↓
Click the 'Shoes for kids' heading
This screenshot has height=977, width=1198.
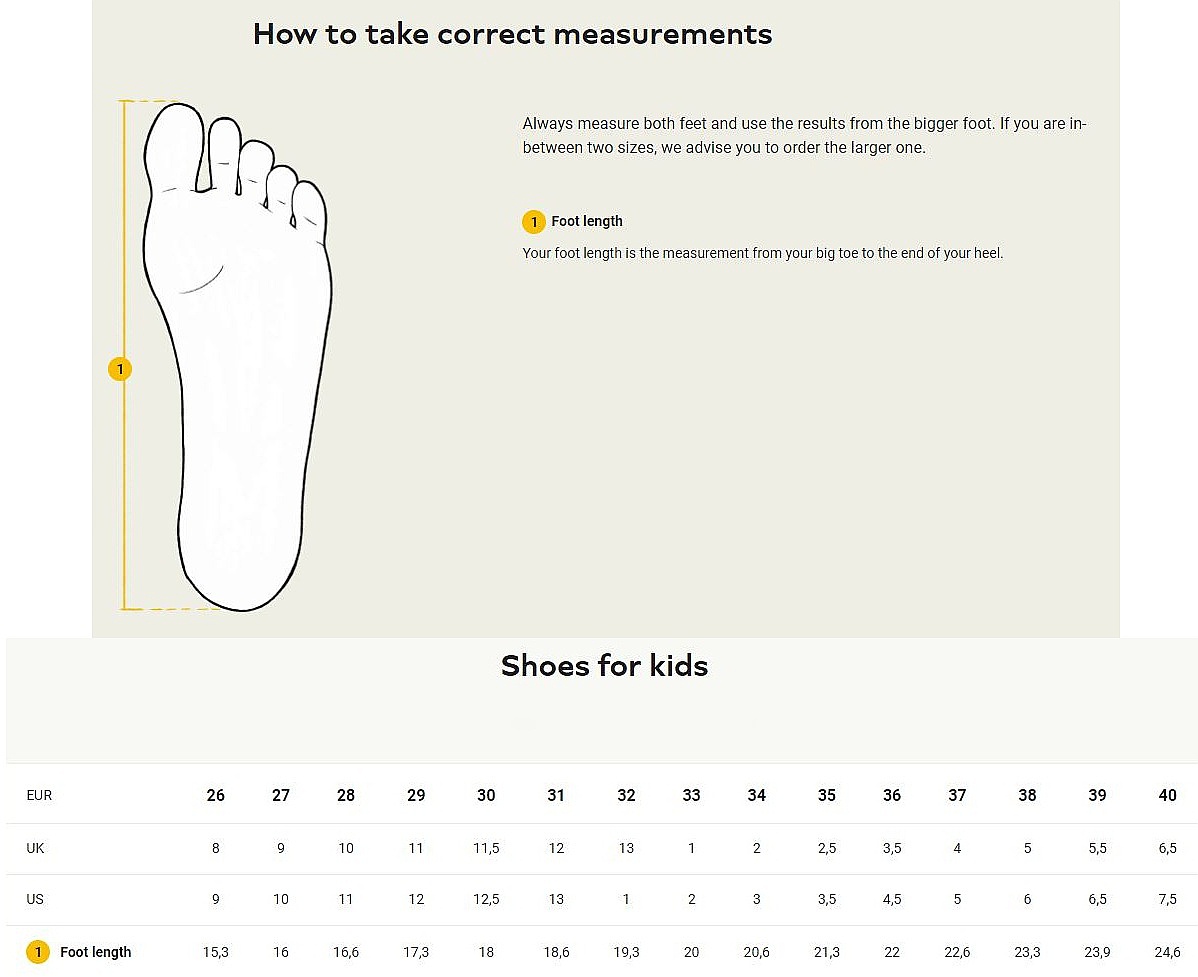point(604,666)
↑
↓
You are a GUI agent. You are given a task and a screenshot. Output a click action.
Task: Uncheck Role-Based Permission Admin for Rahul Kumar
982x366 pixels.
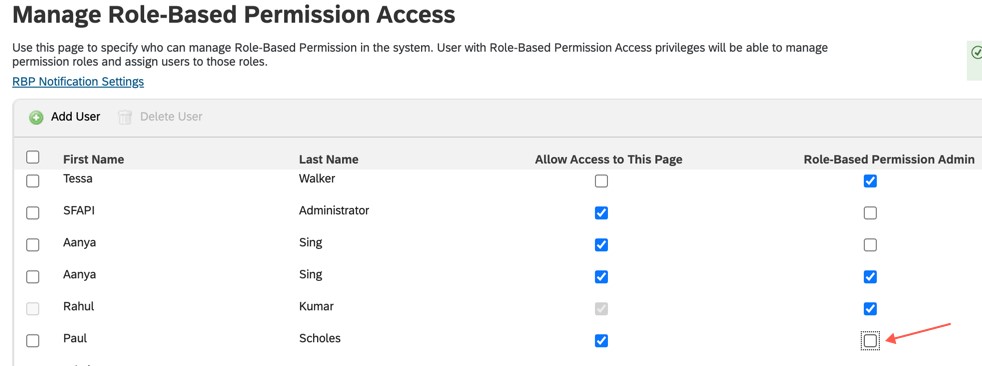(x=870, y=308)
↑
↓
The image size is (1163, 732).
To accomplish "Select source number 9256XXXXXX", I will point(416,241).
↑
[Instructions for the task]: Please substitute "title" for "heading" in the stretch of data from the line containing "Click the 'Shoes for kids' heading" through the line containing "point(604,666)", leaving everything else unchanged. Omit the pictures from your answer.

[Answer to this task]:
Click the 'Shoes for kids' title
This screenshot has height=977, width=1198.
point(604,666)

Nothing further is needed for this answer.